Last week, proposed changes to the Experience requirement for CFP certification quietly took effect, including both the elimination of the Capstone course requirement for CFP exam challengers, and more controversially a change to the definition of what constitutes “experience” for the 3-year requirement to include both direct and indirect support.
What’s significant about the new “indirect support” rule is that, by the CFP Board’s own statements, virtually any job in the entire financial services industry will now qualify as “financial planning experience”, including an employee benefits administrator, a compliance attorney, and even a journalist who simply writes about financial planning topics!
The change is even more significant given the CFP Board’s introduction of the 2-year “apprenticeship” option for the experience requirement in 2012… which means that over the past several years, the CFP experience requirement has slipped from “3 years of financial planning experience” to “2 years of financial planning experience, or 3 years of any job remotely related to the financial services industry”!
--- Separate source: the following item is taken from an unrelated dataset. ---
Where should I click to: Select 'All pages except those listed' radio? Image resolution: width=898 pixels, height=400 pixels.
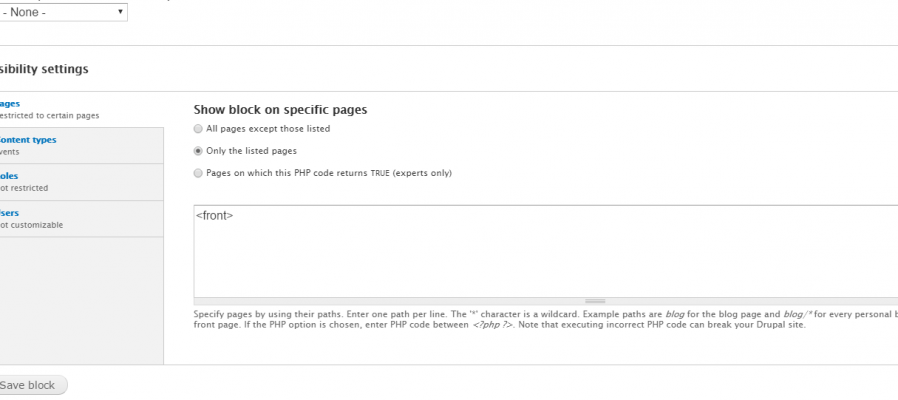pyautogui.click(x=198, y=129)
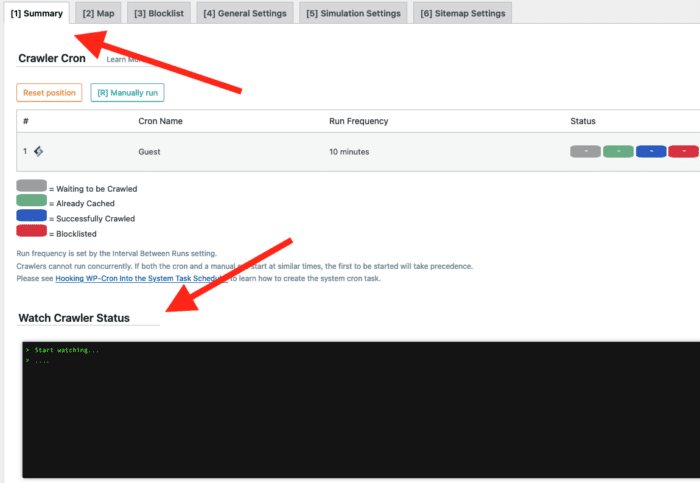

Sadly, while the CFP Board’s prior changes to the experience requirement in 2012 included a public comment period, this time the CFP Board acted unilaterally without stakeholder input, as it continues to push aggressively for growth in the number of CFP certificants. And notably, the FPA and NAPFA have remained remarkably silent about the change as well, suggesting the organizations either tacitly support cutting the experience requirement for CFP certificants, or that they have lost any ability as membership associations to hold the CFP Board accountable.
Ultimately, though, perhaps the most ironic aspect of the CFP Board’s change is the fact that it comes after 4+ years – and $40M+ in spending – on a public awareness campaign to communicate to the public that the CFP marks are the highest “gold standard” in financial planning… even as the CFP Board’s growth strategy makes it easier and easier to obtain that standard.